START Data section

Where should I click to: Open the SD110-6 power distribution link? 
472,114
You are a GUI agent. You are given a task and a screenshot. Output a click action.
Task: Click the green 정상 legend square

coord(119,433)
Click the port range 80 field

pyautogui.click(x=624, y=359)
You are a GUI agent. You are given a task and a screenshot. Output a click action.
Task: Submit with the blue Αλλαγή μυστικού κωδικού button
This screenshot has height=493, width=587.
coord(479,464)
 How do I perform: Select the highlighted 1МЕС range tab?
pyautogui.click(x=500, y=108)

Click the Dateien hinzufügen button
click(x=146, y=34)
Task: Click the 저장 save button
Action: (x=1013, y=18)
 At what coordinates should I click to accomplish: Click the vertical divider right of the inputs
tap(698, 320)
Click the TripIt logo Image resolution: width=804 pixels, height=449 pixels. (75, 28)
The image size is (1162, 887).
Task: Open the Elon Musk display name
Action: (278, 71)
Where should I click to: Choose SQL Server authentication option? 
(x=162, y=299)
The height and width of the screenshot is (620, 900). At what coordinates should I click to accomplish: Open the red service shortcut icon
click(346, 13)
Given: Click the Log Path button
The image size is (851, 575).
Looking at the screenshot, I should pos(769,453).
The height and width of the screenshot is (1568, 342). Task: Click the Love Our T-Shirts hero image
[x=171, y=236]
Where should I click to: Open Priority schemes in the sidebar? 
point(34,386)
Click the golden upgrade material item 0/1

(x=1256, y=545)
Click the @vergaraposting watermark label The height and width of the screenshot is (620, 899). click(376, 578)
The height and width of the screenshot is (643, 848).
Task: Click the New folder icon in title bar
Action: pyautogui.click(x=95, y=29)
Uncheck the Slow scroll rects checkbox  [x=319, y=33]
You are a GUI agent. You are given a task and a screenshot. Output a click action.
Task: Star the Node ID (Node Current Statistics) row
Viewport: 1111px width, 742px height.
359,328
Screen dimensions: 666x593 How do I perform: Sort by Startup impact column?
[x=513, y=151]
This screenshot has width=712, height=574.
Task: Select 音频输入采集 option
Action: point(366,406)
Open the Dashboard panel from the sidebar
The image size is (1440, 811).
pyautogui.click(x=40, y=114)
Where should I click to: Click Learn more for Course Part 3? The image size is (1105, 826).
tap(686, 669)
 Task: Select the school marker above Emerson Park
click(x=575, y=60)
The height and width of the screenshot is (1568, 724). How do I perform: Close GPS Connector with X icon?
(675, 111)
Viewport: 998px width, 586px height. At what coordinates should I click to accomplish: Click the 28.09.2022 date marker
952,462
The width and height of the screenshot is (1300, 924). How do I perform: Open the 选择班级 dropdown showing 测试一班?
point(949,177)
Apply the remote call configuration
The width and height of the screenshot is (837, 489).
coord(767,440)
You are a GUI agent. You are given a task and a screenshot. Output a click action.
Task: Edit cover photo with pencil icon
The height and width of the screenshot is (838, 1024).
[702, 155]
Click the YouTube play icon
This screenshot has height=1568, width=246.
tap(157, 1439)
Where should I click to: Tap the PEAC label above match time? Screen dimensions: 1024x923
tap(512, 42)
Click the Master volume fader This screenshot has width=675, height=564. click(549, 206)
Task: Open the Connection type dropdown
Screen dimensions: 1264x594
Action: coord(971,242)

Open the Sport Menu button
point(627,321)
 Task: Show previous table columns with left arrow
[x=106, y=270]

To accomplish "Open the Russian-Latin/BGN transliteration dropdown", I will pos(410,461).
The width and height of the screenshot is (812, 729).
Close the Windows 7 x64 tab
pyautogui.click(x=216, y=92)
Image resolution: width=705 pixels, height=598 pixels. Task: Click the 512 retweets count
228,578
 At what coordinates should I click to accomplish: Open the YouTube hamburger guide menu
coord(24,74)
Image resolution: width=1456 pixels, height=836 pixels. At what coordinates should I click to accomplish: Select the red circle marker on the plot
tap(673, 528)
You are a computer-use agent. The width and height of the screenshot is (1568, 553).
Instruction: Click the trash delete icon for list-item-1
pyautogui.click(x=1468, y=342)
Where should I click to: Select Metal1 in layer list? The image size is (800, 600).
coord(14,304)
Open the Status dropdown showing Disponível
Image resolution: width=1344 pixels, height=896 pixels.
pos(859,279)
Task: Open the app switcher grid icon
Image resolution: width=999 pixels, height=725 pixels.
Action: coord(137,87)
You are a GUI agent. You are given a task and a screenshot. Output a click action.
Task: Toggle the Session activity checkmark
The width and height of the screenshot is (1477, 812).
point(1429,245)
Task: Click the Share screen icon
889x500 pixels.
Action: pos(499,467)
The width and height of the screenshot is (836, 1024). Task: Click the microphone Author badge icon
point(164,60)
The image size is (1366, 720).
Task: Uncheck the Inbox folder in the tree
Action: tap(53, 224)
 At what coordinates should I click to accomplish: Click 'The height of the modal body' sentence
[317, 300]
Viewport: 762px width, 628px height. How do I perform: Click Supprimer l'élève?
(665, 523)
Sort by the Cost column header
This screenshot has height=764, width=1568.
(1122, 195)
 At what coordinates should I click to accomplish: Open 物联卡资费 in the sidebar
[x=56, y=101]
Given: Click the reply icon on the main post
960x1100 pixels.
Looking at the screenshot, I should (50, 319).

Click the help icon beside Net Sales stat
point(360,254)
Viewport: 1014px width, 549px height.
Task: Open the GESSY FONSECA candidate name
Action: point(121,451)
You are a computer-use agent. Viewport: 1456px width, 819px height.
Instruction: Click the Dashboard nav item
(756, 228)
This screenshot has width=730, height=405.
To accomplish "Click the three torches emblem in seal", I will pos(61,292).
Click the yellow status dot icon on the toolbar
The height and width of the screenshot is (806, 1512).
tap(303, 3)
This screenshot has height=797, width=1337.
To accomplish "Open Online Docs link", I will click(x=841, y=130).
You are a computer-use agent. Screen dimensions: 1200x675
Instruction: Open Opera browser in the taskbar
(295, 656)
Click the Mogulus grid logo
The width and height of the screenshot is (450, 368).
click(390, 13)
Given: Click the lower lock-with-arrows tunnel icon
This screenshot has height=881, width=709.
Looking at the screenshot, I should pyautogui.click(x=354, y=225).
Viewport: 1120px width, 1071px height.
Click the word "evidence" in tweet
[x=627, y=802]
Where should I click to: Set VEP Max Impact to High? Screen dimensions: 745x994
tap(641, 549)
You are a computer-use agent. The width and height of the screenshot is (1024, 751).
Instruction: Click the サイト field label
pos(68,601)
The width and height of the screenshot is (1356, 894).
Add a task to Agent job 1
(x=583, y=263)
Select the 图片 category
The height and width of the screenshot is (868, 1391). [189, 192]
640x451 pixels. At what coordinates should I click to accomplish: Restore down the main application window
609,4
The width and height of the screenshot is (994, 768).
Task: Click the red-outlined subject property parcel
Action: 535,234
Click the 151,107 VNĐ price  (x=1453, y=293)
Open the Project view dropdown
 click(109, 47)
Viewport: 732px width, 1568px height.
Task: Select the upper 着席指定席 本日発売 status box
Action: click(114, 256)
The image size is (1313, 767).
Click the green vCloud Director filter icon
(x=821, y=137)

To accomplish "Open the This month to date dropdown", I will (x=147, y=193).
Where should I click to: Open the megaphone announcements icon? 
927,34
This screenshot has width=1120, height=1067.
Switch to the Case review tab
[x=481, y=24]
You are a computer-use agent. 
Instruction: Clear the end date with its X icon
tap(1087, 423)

END Data section

Exactly and without omission, set down every entry.

Written response
Where should I click to: Open the SD110-6 power distribution link? 
472,114
You are a GUI agent. You are given a task and a screenshot. Output a click action.
Task: Click the green 정상 legend square

coord(119,433)
Click the port range 80 field

pyautogui.click(x=624, y=359)
You are a GUI agent. You are given a task and a screenshot. Output a click action.
Task: Submit with the blue Αλλαγή μυστικού κωδικού button
This screenshot has height=493, width=587.
coord(479,464)
 How do I perform: Select the highlighted 1МЕС range tab?
pyautogui.click(x=500, y=108)

Click the Dateien hinzufügen button
click(x=146, y=34)
Task: Click the 저장 save button
Action: (x=1013, y=18)
 At what coordinates should I click to accomplish: Click the vertical divider right of the inputs
tap(698, 320)
Click the TripIt logo Image resolution: width=804 pixels, height=449 pixels. (75, 28)
The image size is (1162, 887).
Task: Open the Elon Musk display name
Action: (278, 71)
Where should I click to: Choose SQL Server authentication option? 
(x=162, y=299)
The height and width of the screenshot is (620, 900). At what coordinates should I click to accomplish: Open the red service shortcut icon
click(346, 13)
Given: Click the Log Path button
The image size is (851, 575).
Looking at the screenshot, I should pos(769,453).
The height and width of the screenshot is (1568, 342). Task: Click the Love Our T-Shirts hero image
[x=171, y=236]
Where should I click to: Open Priority schemes in the sidebar? 
point(34,386)
Click the golden upgrade material item 0/1

(x=1256, y=545)
Click the @vergaraposting watermark label The height and width of the screenshot is (620, 899). click(376, 578)
The height and width of the screenshot is (643, 848).
Task: Click the New folder icon in title bar
Action: pyautogui.click(x=95, y=29)
Uncheck the Slow scroll rects checkbox  [x=319, y=33]
You are a GUI agent. You are given a task and a screenshot. Output a click action.
Task: Star the Node ID (Node Current Statistics) row
Viewport: 1111px width, 742px height.
359,328
Screen dimensions: 666x593 How do I perform: Sort by Startup impact column?
[x=513, y=151]
This screenshot has width=712, height=574.
Task: Select 音频输入采集 option
Action: point(366,406)
Open the Dashboard panel from the sidebar
The image size is (1440, 811).
pyautogui.click(x=40, y=114)
Where should I click to: Click Learn more for Course Part 3? The image size is (1105, 826).
tap(686, 669)
 Task: Select the school marker above Emerson Park
click(x=575, y=60)
The height and width of the screenshot is (1568, 724). How do I perform: Close GPS Connector with X icon?
(675, 111)
Viewport: 998px width, 586px height. At what coordinates should I click to accomplish: Click the 28.09.2022 date marker
952,462
The width and height of the screenshot is (1300, 924). How do I perform: Open the 选择班级 dropdown showing 测试一班?
point(949,177)
Apply the remote call configuration
The width and height of the screenshot is (837, 489).
coord(767,440)
You are a GUI agent. You are given a task and a screenshot. Output a click action.
Task: Edit cover photo with pencil icon
The height and width of the screenshot is (838, 1024).
[702, 155]
Click the YouTube play icon
This screenshot has height=1568, width=246.
tap(157, 1439)
Where should I click to: Tap the PEAC label above match time? Screen dimensions: 1024x923
tap(512, 42)
Click the Master volume fader This screenshot has width=675, height=564. click(549, 206)
Task: Open the Connection type dropdown
Screen dimensions: 1264x594
Action: coord(971,242)

Open the Sport Menu button
point(627,321)
 Task: Show previous table columns with left arrow
[x=106, y=270]

To accomplish "Open the Russian-Latin/BGN transliteration dropdown", I will pos(410,461).
The width and height of the screenshot is (812, 729).
Close the Windows 7 x64 tab
pyautogui.click(x=216, y=92)
Image resolution: width=705 pixels, height=598 pixels. Task: Click the 512 retweets count
228,578
 At what coordinates should I click to accomplish: Open the YouTube hamburger guide menu
coord(24,74)
Image resolution: width=1456 pixels, height=836 pixels. At what coordinates should I click to accomplish: Select the red circle marker on the plot
tap(673, 528)
You are a computer-use agent. The width and height of the screenshot is (1568, 553).
Instruction: Click the trash delete icon for list-item-1
pyautogui.click(x=1468, y=342)
Where should I click to: Select Metal1 in layer list? The image size is (800, 600).
coord(14,304)
Open the Status dropdown showing Disponível
Image resolution: width=1344 pixels, height=896 pixels.
pos(859,279)
Task: Open the app switcher grid icon
Image resolution: width=999 pixels, height=725 pixels.
Action: coord(137,87)
You are a GUI agent. You are given a task and a screenshot. Output a click action.
Task: Toggle the Session activity checkmark
The width and height of the screenshot is (1477, 812).
point(1429,245)
Task: Click the Share screen icon
889x500 pixels.
Action: pos(499,467)
The width and height of the screenshot is (836, 1024). Task: Click the microphone Author badge icon
point(164,60)
The image size is (1366, 720).
Task: Uncheck the Inbox folder in the tree
Action: tap(53, 224)
 At what coordinates should I click to accomplish: Click 'The height of the modal body' sentence
[317, 300]
Viewport: 762px width, 628px height. How do I perform: Click Supprimer l'élève?
(665, 523)
Sort by the Cost column header
This screenshot has height=764, width=1568.
(1122, 195)
 At what coordinates should I click to accomplish: Open 物联卡资费 in the sidebar
[x=56, y=101]
Given: Click the reply icon on the main post
960x1100 pixels.
Looking at the screenshot, I should (50, 319).

Click the help icon beside Net Sales stat
point(360,254)
Viewport: 1014px width, 549px height.
Task: Open the GESSY FONSECA candidate name
Action: point(121,451)
You are a computer-use agent. Viewport: 1456px width, 819px height.
Instruction: Click the Dashboard nav item
(756, 228)
This screenshot has width=730, height=405.
To accomplish "Click the three torches emblem in seal", I will pos(61,292).
Click the yellow status dot icon on the toolbar
The height and width of the screenshot is (806, 1512).
tap(303, 3)
This screenshot has height=797, width=1337.
To accomplish "Open Online Docs link", I will click(x=841, y=130).
You are a computer-use agent. Screen dimensions: 1200x675
Instruction: Open Opera browser in the taskbar
(295, 656)
Click the Mogulus grid logo
The width and height of the screenshot is (450, 368).
click(390, 13)
Given: Click the lower lock-with-arrows tunnel icon
This screenshot has height=881, width=709.
Looking at the screenshot, I should pyautogui.click(x=354, y=225).
Viewport: 1120px width, 1071px height.
Click the word "evidence" in tweet
[x=627, y=802]
Where should I click to: Set VEP Max Impact to High? Screen dimensions: 745x994
tap(641, 549)
You are a computer-use agent. The width and height of the screenshot is (1024, 751).
Instruction: Click the サイト field label
pos(68,601)
The width and height of the screenshot is (1356, 894).
Add a task to Agent job 1
(x=583, y=263)
Select the 图片 category
The height and width of the screenshot is (868, 1391). [189, 192]
640x451 pixels. At what coordinates should I click to accomplish: Restore down the main application window
609,4
The width and height of the screenshot is (994, 768).
Task: Click the red-outlined subject property parcel
Action: 535,234
Click the 151,107 VNĐ price  (x=1453, y=293)
Open the Project view dropdown
 click(109, 47)
Viewport: 732px width, 1568px height.
Task: Select the upper 着席指定席 本日発売 status box
Action: click(114, 256)
The image size is (1313, 767).
Click the green vCloud Director filter icon
(x=821, y=137)

To accomplish "Open the This month to date dropdown", I will (x=147, y=193).
Where should I click to: Open the megaphone announcements icon? 
927,34
This screenshot has width=1120, height=1067.
Switch to the Case review tab
[x=481, y=24]
You are a computer-use agent. 
Instruction: Clear the end date with its X icon
tap(1087, 423)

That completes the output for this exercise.